■ Prompt: From the line that contains "Expand the Related Data dropdown" to the end of the entries, copy each line exactly, though the pictures stay out.

Dataset records START

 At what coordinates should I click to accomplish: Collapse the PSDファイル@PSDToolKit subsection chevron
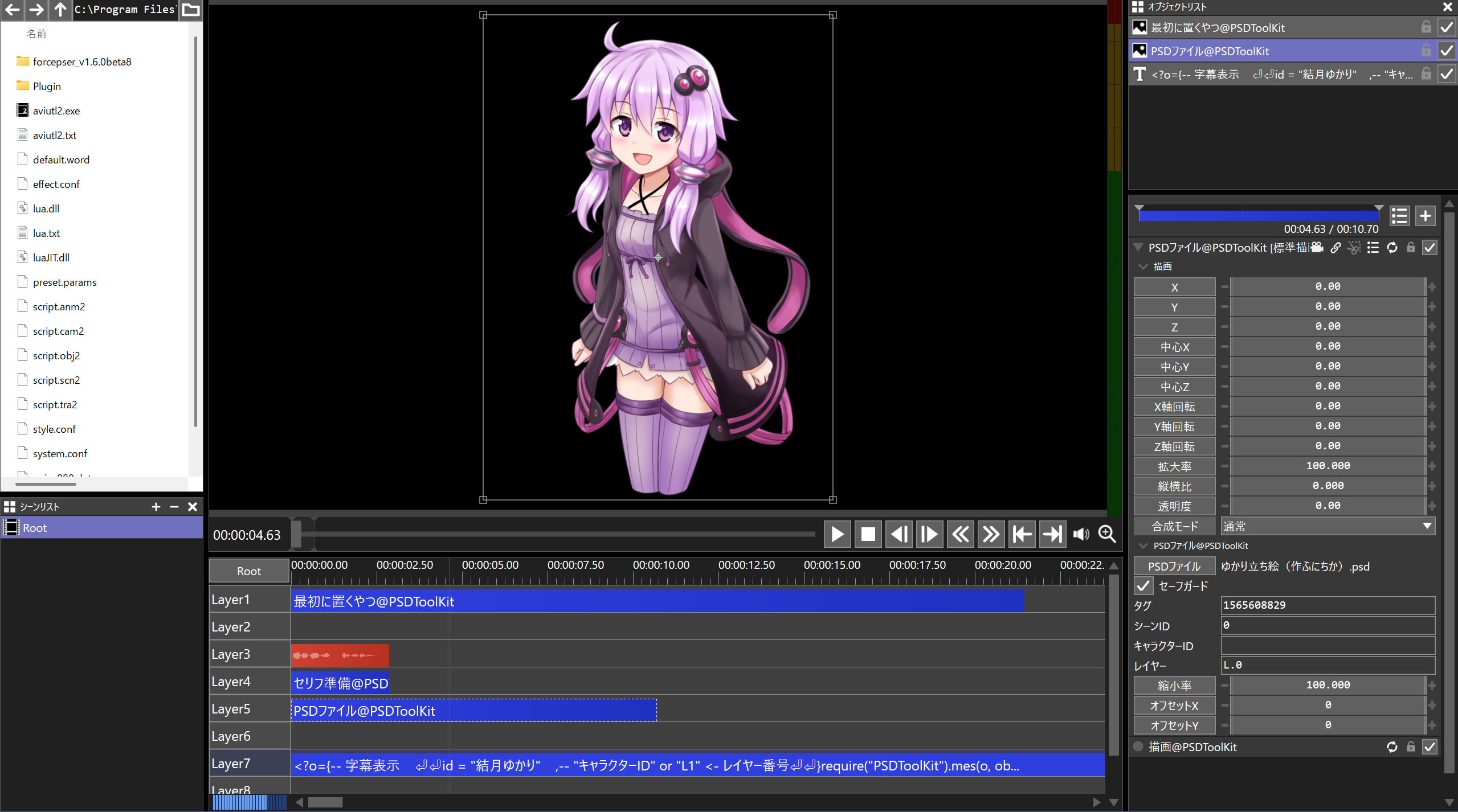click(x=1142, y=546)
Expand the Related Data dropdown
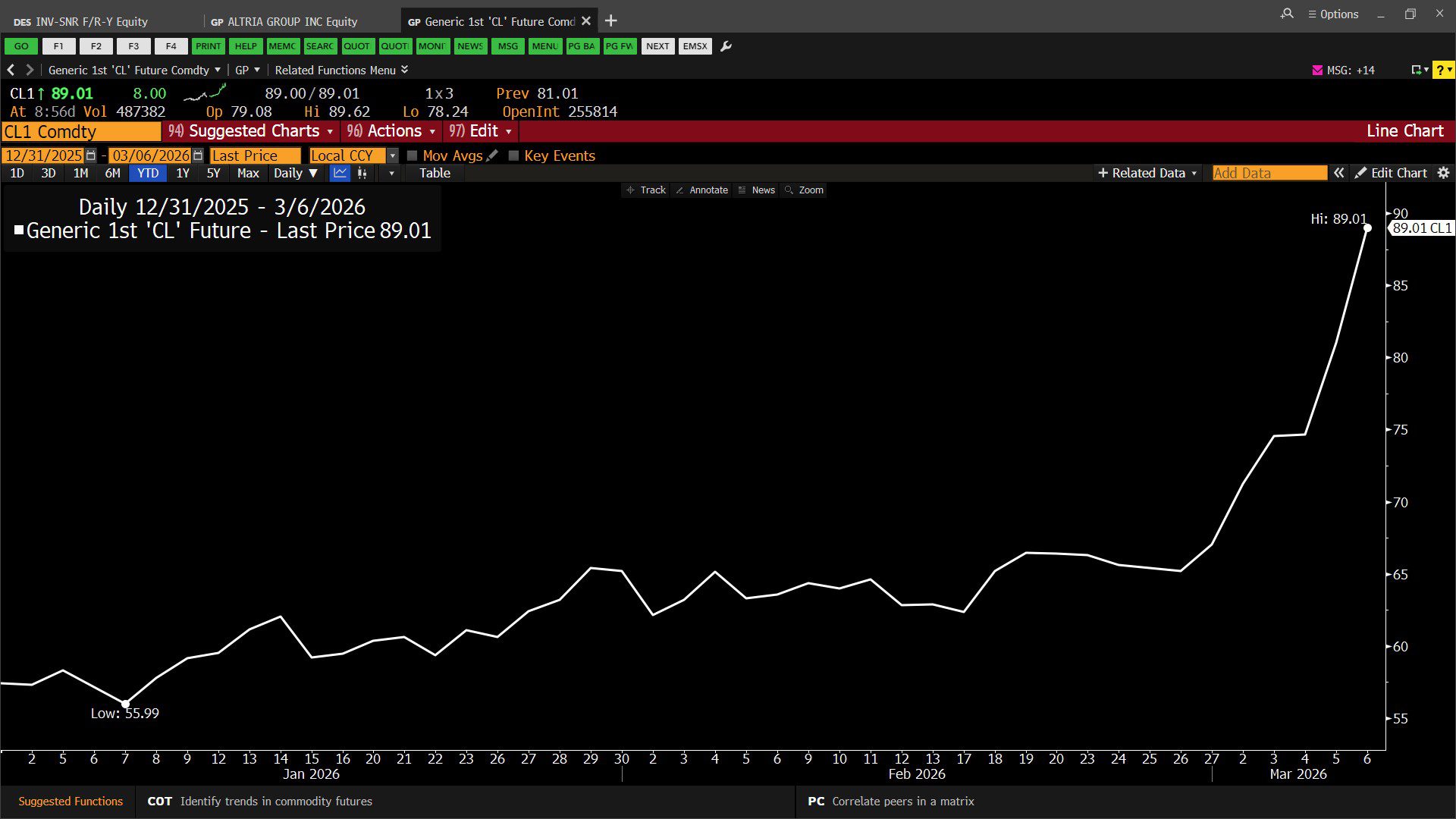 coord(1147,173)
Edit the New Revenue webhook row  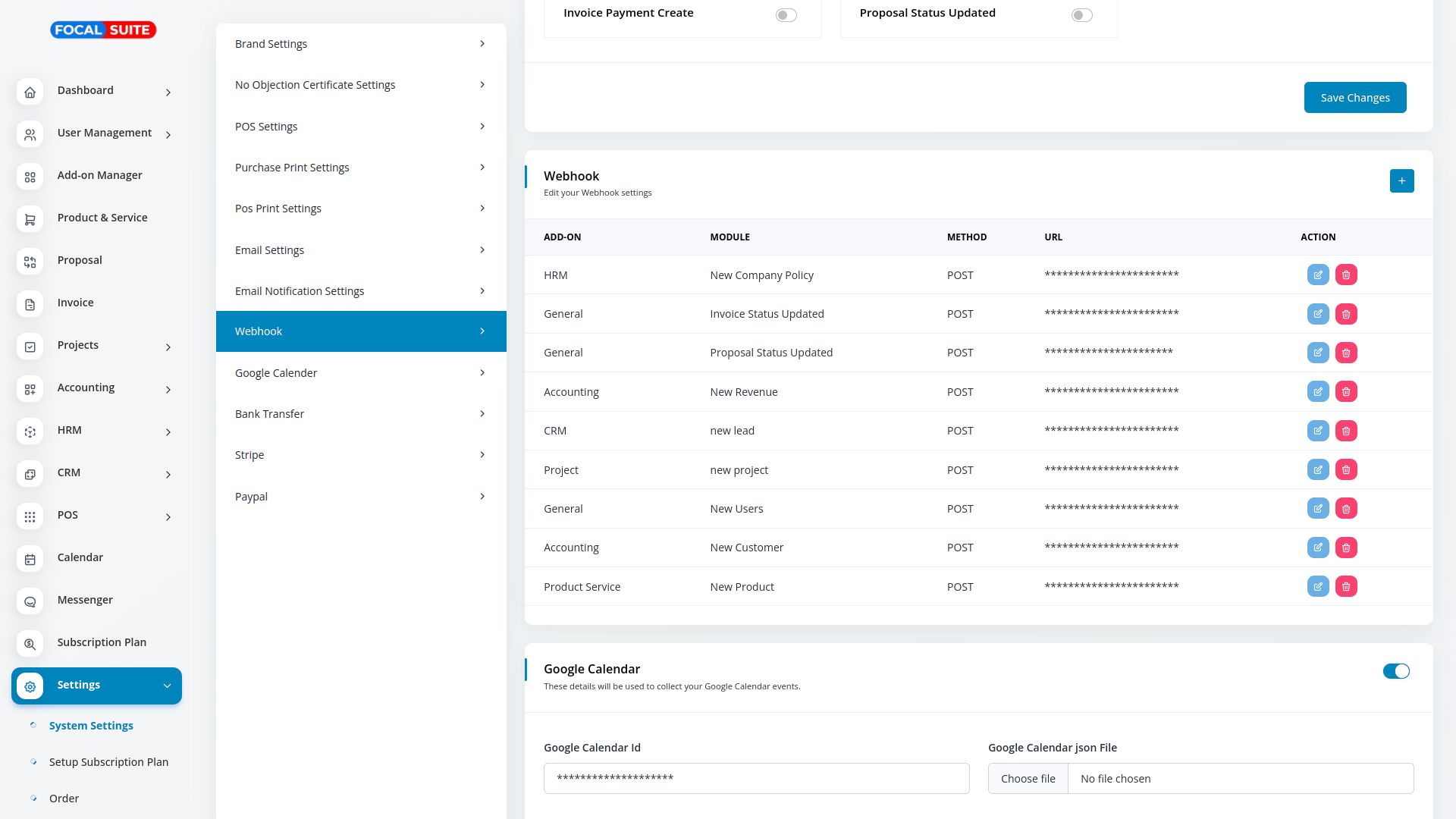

Dataset records END

■ Reply:
Expand the Related Data dropdown
 coord(1147,173)
Edit the New Revenue webhook row  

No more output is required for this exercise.